Grünmehle, Grünmehlpellets

Strohpressformen, Stroh/Melasse-Pressformen

Miscanthus

Torf (Einzelfuttermittel)

Beschäftigungs(rau)futter (mit Rohfasergehalt ab 20 %)

Nicht anerkannt:

CCM, Extraktionsschrote, Getreide, Getreideschrote, Grießkleien, Körnermais, Holz, Hanfseile, Jutesäcke, Naturkautschuk (z.B. Beißrolle), Melasseblöcke oder Mineral-Lecksteine

Wünschenswert wären identische Anforderungen an den Rohfasergehalt von Raufutter und Beschäftigungsmaterial. ITW fordert 20 %, in der Laves-Liste werden die 20 % Rohfaser auf die Trockensubstanz bezogen. Zu klären ist, ob Miscanthus ein Einzelfutter ist, denn in der QS-Liste der Einzelfutter ist dieses Produkt nicht aufgeführt.
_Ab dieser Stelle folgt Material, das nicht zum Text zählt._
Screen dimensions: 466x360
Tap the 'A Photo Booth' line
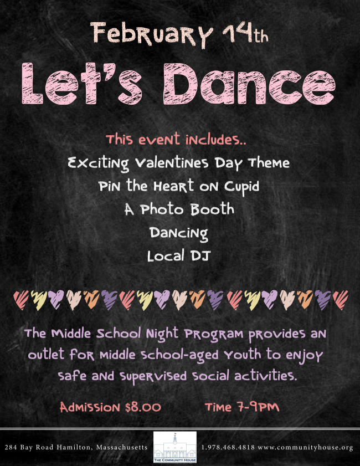pyautogui.click(x=179, y=209)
ITW schreibt keine Mengen vor. Es muss aber eine Menge aufgenommen werden können, die im Magen-Darm-Trakt diätetisch wirken kann. Sowohl für Ferkel als auch für Sauen und Mastschweine wird ein Orientierungswert von etwa 50 g/Tag angegeben. Das Raufutter muss mehr als 12 Stunden pro Tag verfügbar sein. Es muss zusätzlich und separat zum Beschäftigungsmaterial angeboten werden. Betriebe mit Strohhaltung müssen kein Raufutter anbieten, sofern die Einstreu Futterqualität hat.
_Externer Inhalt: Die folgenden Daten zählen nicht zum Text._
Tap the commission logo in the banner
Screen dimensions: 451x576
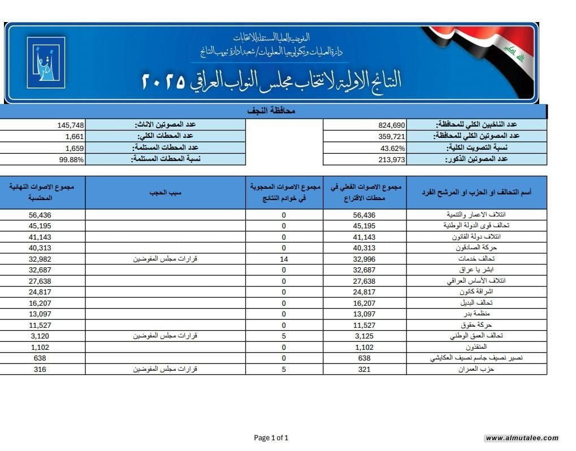coord(46,62)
Das in Kürze erscheinende DLG-Merkblatt „Fütterung und Tierwohl beim Schwein“ enthält wertvolle Informationen zu diesem Themenkomplex.

Insgesamt wären eindeutige Vorgaben und exakte Begriffsdefinitionen sowohl für die Landwirte als auch für die Inverkehrbringer von Beschäftigungsmaterial und Raufutter sehr hilfreich.